Un monde meilleur : la liberté et après ?
Au commencement était Oz, série carcérale américaine culte de la fin des années 90 signée Tom Fontana. « Elle m'avait beaucoup marqué, tout en me montrant la puissance de l'écriture sérielle, confiait Laurent Mercier (66.5 ), coauteur avec Alexander Lindh d'Un monde meilleur, en avril au festival Canneséries. Elle m'a aussi donné l'envie de traiter de sujets sociaux, notamment la prison, mais avec un angle qui renouvelle le genre. Pas le constat de la défaillance du système, ses limites, on le sait déjà. Plutôt le thème d'un monde sans prison qui rebattait un peu les cartes. Et permettait d'introduire les victimes, leurs traumatismes, le jugement de la société, son besoin de revanche, d'explorer notre rapport à la violence, au crime... »

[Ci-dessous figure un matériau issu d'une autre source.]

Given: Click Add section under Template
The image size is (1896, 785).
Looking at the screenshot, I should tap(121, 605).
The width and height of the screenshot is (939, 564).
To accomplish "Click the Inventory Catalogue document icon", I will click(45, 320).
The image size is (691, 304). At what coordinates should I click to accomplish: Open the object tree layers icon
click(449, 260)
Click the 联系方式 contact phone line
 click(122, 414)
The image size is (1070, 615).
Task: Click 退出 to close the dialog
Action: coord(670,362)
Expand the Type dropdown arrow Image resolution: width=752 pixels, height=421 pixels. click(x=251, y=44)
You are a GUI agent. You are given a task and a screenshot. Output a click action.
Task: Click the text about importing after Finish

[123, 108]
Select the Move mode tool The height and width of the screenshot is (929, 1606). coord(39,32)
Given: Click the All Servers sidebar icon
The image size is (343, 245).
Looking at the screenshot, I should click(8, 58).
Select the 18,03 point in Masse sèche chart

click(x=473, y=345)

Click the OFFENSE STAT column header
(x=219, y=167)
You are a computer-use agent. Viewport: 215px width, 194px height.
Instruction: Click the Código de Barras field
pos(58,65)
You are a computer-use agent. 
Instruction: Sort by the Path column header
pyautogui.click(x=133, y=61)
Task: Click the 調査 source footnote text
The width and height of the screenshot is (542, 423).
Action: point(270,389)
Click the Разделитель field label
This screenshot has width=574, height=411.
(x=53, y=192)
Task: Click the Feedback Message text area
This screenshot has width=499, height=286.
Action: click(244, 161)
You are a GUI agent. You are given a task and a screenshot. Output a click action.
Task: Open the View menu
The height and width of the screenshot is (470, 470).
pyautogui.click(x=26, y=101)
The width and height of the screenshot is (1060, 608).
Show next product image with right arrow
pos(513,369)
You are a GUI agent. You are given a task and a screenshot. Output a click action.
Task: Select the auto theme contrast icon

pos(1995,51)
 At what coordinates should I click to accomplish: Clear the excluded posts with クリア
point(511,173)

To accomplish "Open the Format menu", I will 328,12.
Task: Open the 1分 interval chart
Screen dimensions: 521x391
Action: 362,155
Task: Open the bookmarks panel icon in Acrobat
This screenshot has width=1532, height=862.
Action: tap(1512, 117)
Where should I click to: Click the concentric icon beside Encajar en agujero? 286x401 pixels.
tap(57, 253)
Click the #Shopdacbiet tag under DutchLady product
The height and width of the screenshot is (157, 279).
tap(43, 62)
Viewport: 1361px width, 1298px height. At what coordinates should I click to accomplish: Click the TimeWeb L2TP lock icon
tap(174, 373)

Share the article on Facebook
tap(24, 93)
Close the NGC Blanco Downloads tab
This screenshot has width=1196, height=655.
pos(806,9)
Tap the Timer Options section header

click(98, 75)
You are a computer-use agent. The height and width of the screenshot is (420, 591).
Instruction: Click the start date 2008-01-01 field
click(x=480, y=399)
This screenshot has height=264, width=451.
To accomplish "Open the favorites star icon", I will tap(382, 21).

Ainsi est-il arrivé à l'idée d'un État qui prêcherait la réparation plutôt que la punition. Alors que la justice restaurative est devenue un thème de fiction (Je verrai toujours vos visages ) ou de documentaires, elle est aussi au cœur d'Un monde meilleur. Mais à bien plus grande échelle. Comment désemplir les établissements pénitentiaires surpeuplés ? Faire diminuer la récidive ? Le programme expérimental Trust a pour but de libérer 300 prisonniers de façon anonyme et de leur donner la possibilité de se réinsérer dans la ville de Reistaadt.
À lire aussi Richard Sammel : « Un village français m'a permis de m'affranchir des rôles de nazis »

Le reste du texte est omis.